(Stored data entries)
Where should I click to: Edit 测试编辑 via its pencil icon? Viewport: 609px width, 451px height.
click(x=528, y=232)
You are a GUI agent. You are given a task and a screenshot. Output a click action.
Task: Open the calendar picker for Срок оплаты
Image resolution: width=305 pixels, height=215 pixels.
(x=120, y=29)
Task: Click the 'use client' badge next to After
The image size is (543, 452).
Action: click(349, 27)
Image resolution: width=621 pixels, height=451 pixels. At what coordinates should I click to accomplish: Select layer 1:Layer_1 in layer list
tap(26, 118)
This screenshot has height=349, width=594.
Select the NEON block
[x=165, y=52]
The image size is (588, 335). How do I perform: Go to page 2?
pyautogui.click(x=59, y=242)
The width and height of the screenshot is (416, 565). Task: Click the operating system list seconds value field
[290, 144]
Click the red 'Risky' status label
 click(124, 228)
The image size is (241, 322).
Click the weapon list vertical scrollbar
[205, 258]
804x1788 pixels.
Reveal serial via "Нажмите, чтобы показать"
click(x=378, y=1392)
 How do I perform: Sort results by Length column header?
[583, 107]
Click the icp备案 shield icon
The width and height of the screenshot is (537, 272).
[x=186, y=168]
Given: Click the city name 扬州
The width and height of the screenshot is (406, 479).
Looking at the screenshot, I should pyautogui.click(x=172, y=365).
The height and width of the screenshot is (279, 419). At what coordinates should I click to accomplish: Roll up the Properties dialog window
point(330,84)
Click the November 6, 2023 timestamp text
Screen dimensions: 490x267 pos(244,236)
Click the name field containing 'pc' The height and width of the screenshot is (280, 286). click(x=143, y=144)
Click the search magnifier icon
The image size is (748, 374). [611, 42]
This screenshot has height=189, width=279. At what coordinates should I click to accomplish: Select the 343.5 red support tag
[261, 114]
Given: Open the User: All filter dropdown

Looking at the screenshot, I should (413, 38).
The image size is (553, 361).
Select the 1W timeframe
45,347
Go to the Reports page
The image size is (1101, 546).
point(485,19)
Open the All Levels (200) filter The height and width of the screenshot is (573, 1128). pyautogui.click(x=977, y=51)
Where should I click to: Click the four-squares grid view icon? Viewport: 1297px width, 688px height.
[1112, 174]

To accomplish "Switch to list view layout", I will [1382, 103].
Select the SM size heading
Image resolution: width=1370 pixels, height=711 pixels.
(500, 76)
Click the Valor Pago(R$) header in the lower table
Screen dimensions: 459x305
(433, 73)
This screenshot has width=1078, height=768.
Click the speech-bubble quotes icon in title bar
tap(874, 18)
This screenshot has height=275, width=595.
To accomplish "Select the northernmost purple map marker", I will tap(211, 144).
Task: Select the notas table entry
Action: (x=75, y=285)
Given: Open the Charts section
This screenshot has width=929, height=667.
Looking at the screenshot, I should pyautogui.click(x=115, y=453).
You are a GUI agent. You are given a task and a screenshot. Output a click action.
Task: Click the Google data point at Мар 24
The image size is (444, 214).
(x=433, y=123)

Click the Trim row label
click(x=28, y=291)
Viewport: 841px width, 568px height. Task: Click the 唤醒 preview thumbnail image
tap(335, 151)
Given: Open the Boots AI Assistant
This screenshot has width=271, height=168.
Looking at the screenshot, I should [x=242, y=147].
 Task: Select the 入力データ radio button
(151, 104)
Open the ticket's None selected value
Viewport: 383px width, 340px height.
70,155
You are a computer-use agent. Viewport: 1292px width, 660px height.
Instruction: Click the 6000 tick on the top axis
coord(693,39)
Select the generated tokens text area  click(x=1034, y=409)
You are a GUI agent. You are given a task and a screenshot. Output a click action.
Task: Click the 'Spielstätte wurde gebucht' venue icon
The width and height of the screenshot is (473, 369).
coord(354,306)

EXERCISE: Of all the entries above, repeat only the lines from the line that has "Given: Click the city name 扬州" to the line that has "The image size is (553, 361).", both lines included, exactly.

RESPONSE TO THE EXERCISE:
Given: Click the city name 扬州
The width and height of the screenshot is (406, 479).
Looking at the screenshot, I should pyautogui.click(x=172, y=365).
The height and width of the screenshot is (279, 419). At what coordinates should I click to accomplish: Roll up the Properties dialog window
point(330,84)
Click the November 6, 2023 timestamp text
Screen dimensions: 490x267 pos(244,236)
Click the name field containing 'pc' The height and width of the screenshot is (280, 286). click(x=143, y=144)
Click the search magnifier icon
The image size is (748, 374). [611, 42]
This screenshot has height=189, width=279. At what coordinates should I click to accomplish: Select the 343.5 red support tag
[261, 114]
Given: Open the User: All filter dropdown

Looking at the screenshot, I should (413, 38).
The image size is (553, 361).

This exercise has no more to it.